### Document excerpt
You may or may not be aware that along with being the founder, Head Coach and Executive Director of The Hockey Foundation, I'm also the Head Coach of the Indian national ice hockey team. Yes...that's right...India has an ice hockey team.
Let's get a few things out of the way here...
While on the surface it may appear to be similar, no, it's not like Jamaican Bobsled (as depicted in the movie "Cool Runnings". Whereas in Jamaica it was a group of men who trained for the Olympics in the US for a sport very much unfamiliar to their nation, in India, ice hockey has been around for about 100 years in the mountainous regions where the game can actually be played outdoors, and we do not compete at a level even close to the Olympics. In fact, we're one of the lowest ranked teams in the world, and that's OK.
The players on my team are comprised of military and civilians. They're respectful, hard-working, absolutely love ice hockey, and come from limited means. Many do not own the equipment that they use, often borrowing from their friends that do not get the opportunity to represent their country in the IIHF Challenge Cup of Asia, a developmental tournament for low/un-ranked Asian hockey nations. Due to the lack of popularity and support for ice hockey in India at large (it's immensely popular in Ladakh, where 90+% of ice hockey in India takes place), the players have to pay their own way in order to play. It's an unfortunate reality. Until the team can garner some sponsors and/or government support (unlikely, considering the significant preference for cricket in India) the players will be expected to pay for themselves, which many can't do, ultimately creating a financial burden on their family and reducing the pool of players available to play for Team India.
It became clear to me a few years ago that coaching the Indian team is not an objective or of The Hockey Foundation, nor is it relevant to the mission. By no means does that diminish the importance I place on having the responsibility to select, train and coach those players. I am honored to have the opportunity to be the head coach of a national team, no matter our performance, and I care deeply for the success of the program and the players, coaches and officials that have been a part of it.
Recently though, it's become clearer how The Hockey Foundation could and should support the Indian national ice hockey team. Prior to and during last year's Challenge Cup of Asia, I had multiple budget meetings with the team, first as the bearer of bad news when I announced how much each player would be expected to contribute, then as the cheerleader, writing and sending letters to local officials to solicit support for their local athletes, then as banker, collecting funds, then again as the bearer of bad news, telling the players that they owe more money due to a handful of avoidable circumstances, and finally as possible ameliorator, coming up with some solution that could potentially help players reduce/recoup costs. This is where The Hockey Foundation comes in...
First, I thought about all of the jerseys being worn by the players. These jerseys would most likely sit in a room for 8 months before being worn again in the following winter by those players that got to wear their nation's colors. But couldn't those jerseys be more beneficial if sold to collectors and/or supporters? Not only would someone be able to acquire a truly rare and collectible piece of hockey memorabilia, but the proceeds would be divided between the players themselves and The Hockey Foundation, as facilitator and mediator in the process. Many of the players wanted to retain some of their jerseys, so I was able to ensure that every player received another set of new jerseys upon their return to India from the Challenge Cup of Asia, which was hosted in Bangkok in March, 2013. Everyone got to retain their memento for playing on Team India, and we all agreed that this was a great way to make back some of their significant financial burden.

### Exercise
Please rewrite the part of the post about coaching India's ice hockey team, starting with "You may or may" and going on through "the way here...", with "The Hockey Foundation" replaced by "The Hockey Trust". These records come from a separate source.

Records drawn from a dataset
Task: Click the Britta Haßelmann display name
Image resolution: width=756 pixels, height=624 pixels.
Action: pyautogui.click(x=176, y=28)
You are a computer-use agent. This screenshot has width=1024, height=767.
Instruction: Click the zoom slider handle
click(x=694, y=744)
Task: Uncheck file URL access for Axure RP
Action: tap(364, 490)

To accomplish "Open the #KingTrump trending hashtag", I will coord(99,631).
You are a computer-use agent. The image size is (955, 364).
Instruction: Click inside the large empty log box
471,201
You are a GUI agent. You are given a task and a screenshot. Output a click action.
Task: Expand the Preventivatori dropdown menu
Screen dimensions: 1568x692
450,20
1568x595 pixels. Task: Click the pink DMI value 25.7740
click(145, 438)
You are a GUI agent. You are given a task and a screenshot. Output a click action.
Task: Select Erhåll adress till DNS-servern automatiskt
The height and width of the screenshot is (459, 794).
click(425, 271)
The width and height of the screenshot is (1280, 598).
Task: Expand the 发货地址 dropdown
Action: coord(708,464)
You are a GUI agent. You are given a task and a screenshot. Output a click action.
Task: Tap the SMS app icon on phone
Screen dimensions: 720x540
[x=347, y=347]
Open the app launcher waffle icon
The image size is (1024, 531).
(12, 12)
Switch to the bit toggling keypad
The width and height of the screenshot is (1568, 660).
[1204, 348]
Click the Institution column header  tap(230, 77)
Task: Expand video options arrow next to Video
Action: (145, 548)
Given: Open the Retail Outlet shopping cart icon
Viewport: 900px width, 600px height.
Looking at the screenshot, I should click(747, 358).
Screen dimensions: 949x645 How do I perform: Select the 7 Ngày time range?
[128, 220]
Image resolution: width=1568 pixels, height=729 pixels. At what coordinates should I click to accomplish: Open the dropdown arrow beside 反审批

### Your solution
You may or may not be aware that along with being the founder, Head Coach and Executive Director of The Hockey Trust, I'm also the Head Coach of the Indian national ice hockey team. Yes...that's right...India has an ice hockey team.
Let's get a few things out of the way here...